● **What you need to do**
**1)** List every shell command that the suspend discussion mentions, including its flag or argument.
**2)** In the suspend discussion, why does the first poster conclude that the machine is suspending to RAM?

My power light is fading in and out on the suspended state.. so I guess it's to ram. Plus, the suspend process is a matter of 5 or 6 seconds and not much disk activity.

Klaptop may fork a command-line process or may do the mid-level signalling itself. Candidates are "shutdown -z", or if "powersaved" is running, then you get more features if you do "powersave -U" (not -u, which is suspend to RAM). Ultimately both of these will do "echo disk > /sys/power/state" to trigger the actual suspension. (or echo mem, if you want to try it.)
It's "safe" to do the echo command. Note that the UNIX clock doesn't run while the machine is asleep. If I remember correctly, "powersave -U" but not "shutdown -z" saves the UNIX clock in the hardware clock, and reloads it after resuming.




Well, the echo didn't work for me so I gave up in that area. powersaved is not running, and shutdown -z gives usage (as if -z isn't a valid flag)

Dataset entries:
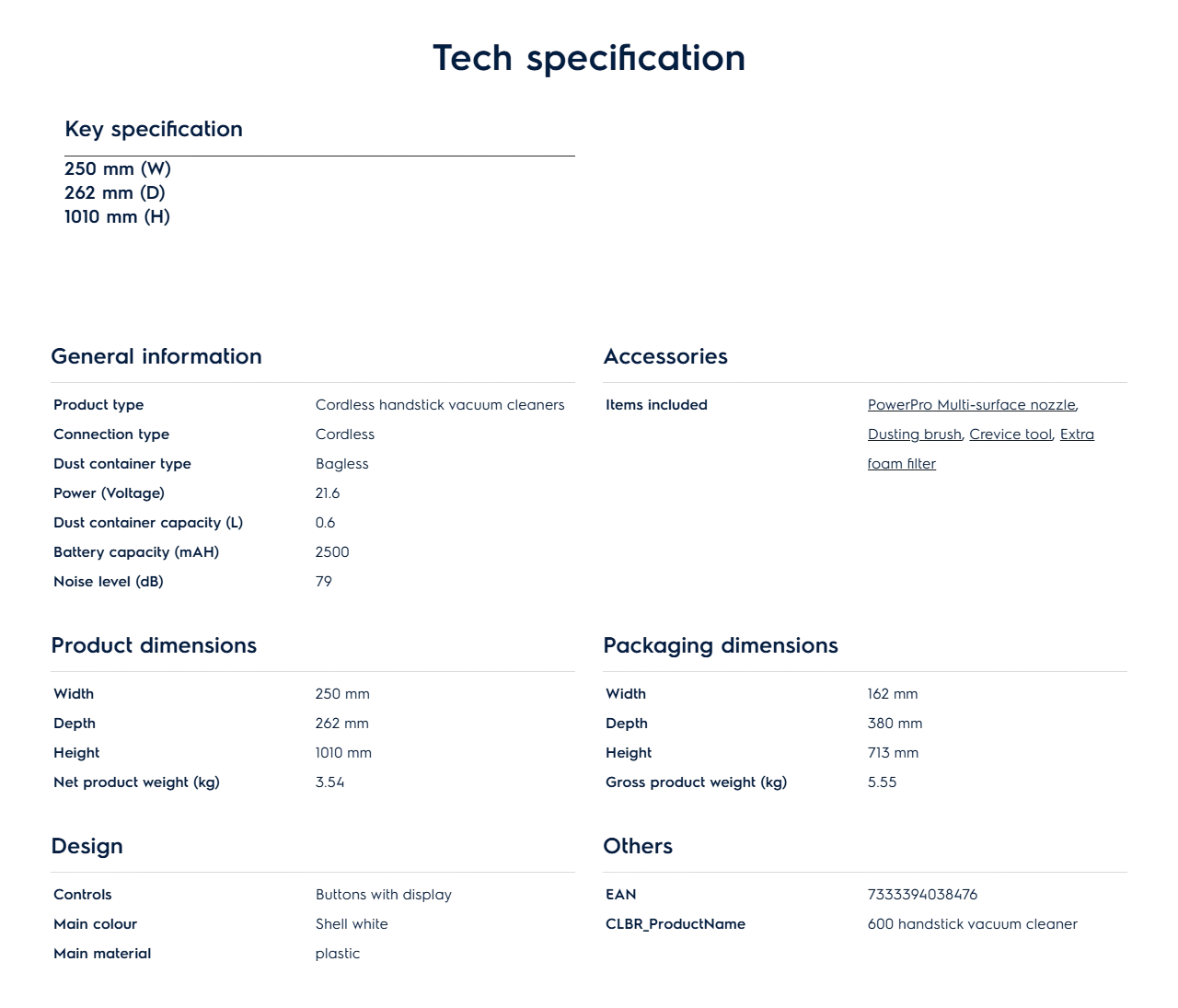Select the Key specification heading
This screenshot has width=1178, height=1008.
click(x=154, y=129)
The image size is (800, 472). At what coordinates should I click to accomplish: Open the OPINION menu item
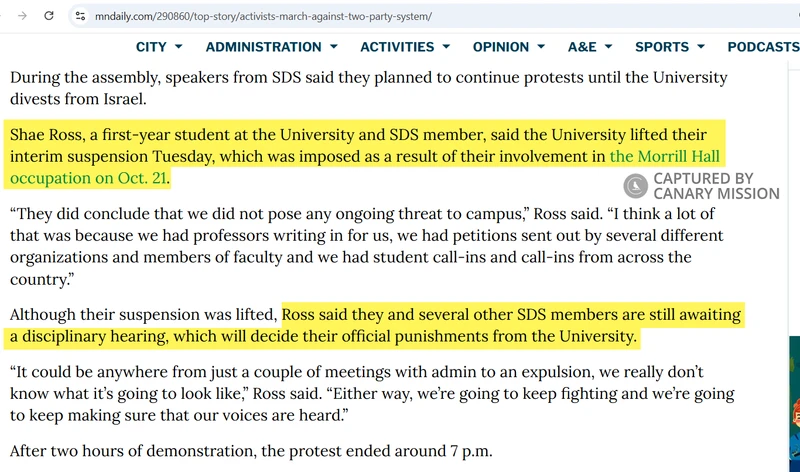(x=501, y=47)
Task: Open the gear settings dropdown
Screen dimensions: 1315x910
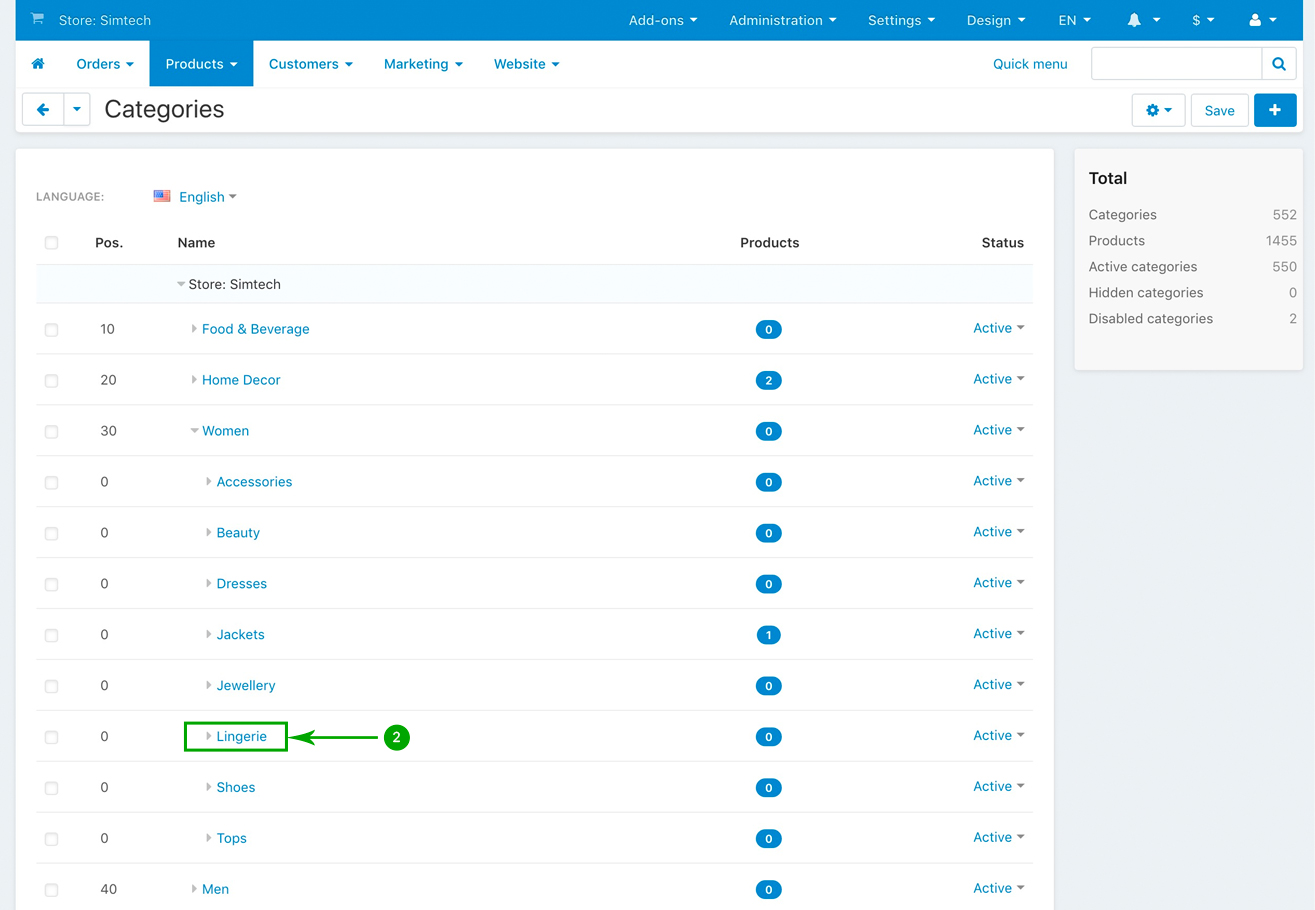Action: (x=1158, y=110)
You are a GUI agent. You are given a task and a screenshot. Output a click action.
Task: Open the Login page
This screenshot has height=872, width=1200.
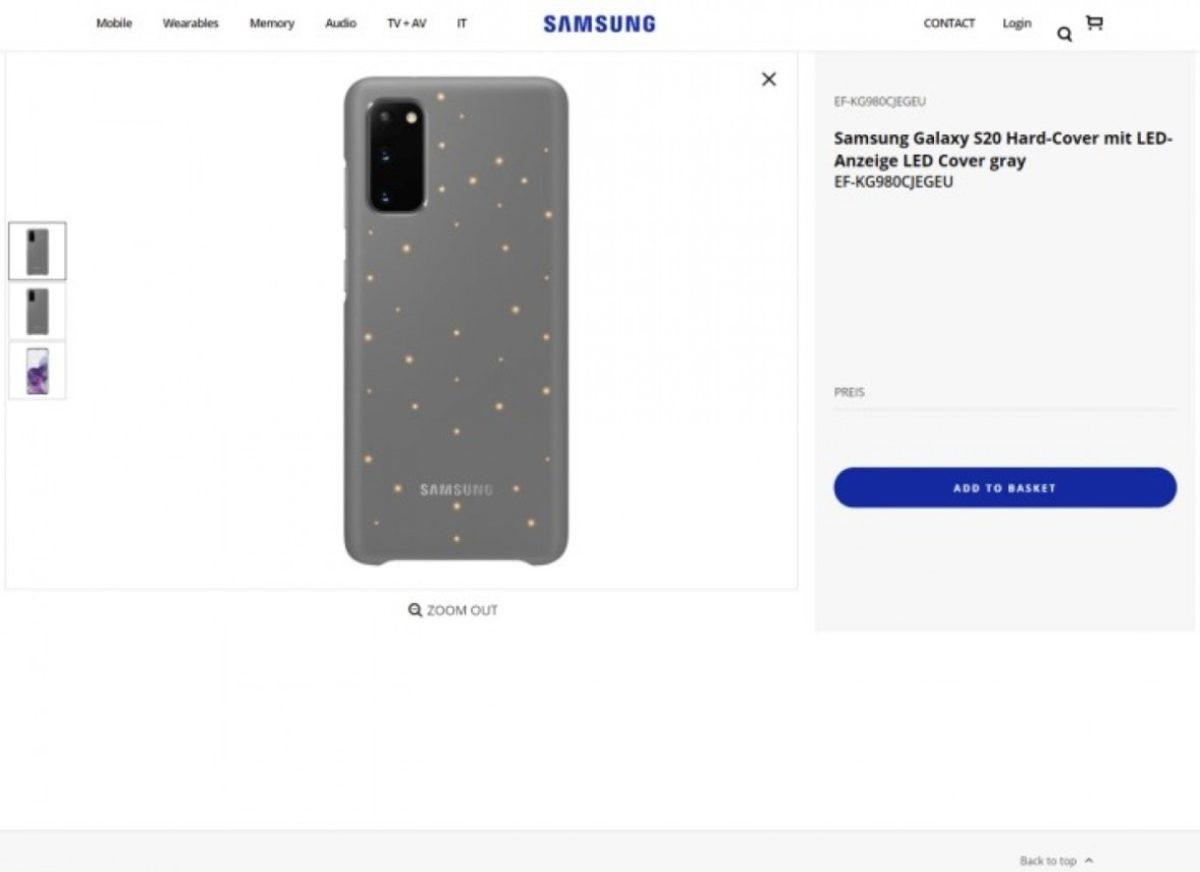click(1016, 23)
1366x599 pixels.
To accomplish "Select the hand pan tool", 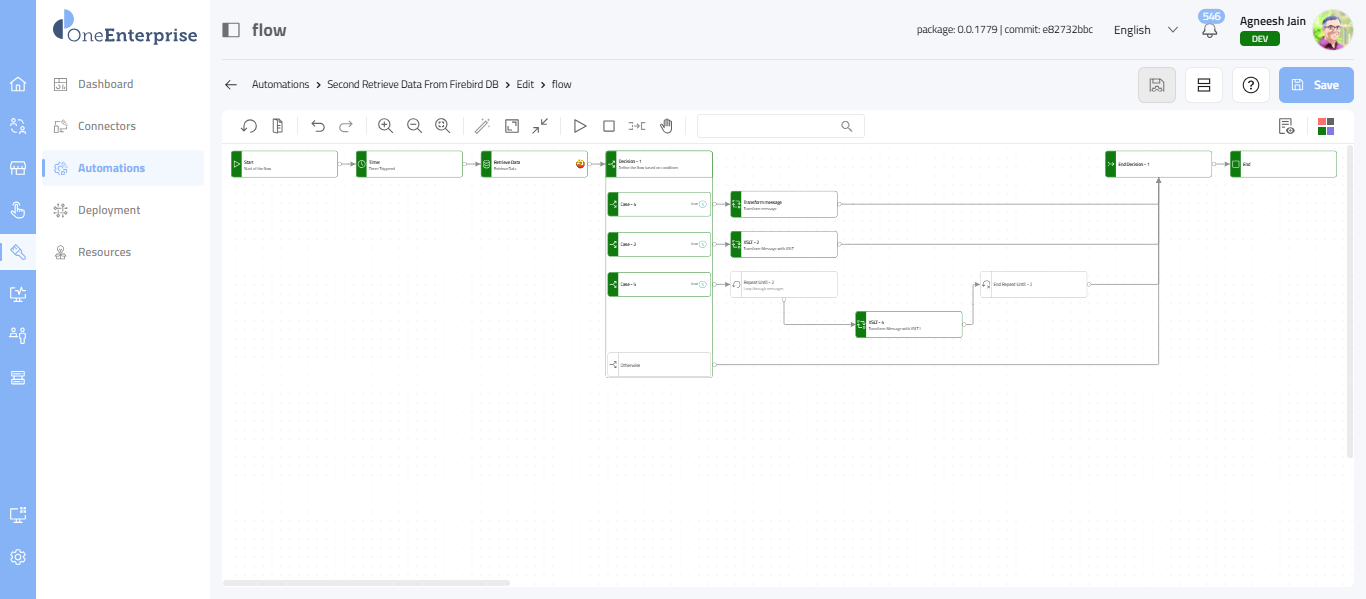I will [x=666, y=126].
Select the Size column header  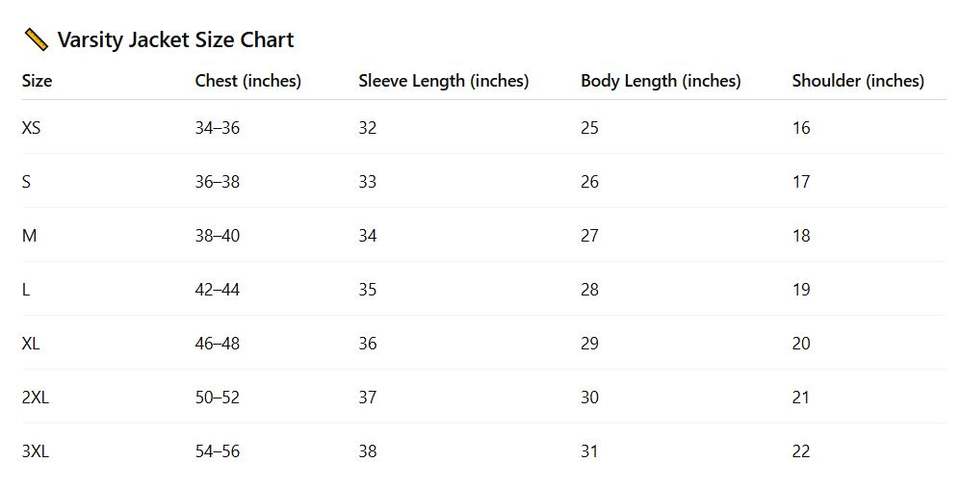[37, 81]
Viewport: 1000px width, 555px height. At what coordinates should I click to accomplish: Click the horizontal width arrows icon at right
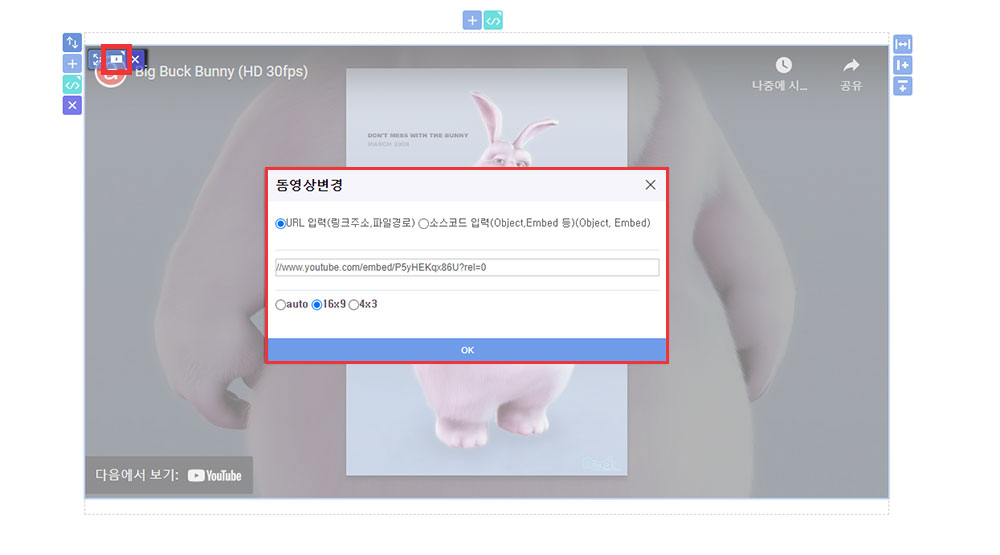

● **Results of the exercise**
**1)**
- shutdown -z
- powersave -U
- powersave -u
- echo disk > /sys/power/state
- echo mem

**2)** The power light fades in and out while the machine is suspended. The suspend process also takes only 5 or 6 seconds with little disk activity.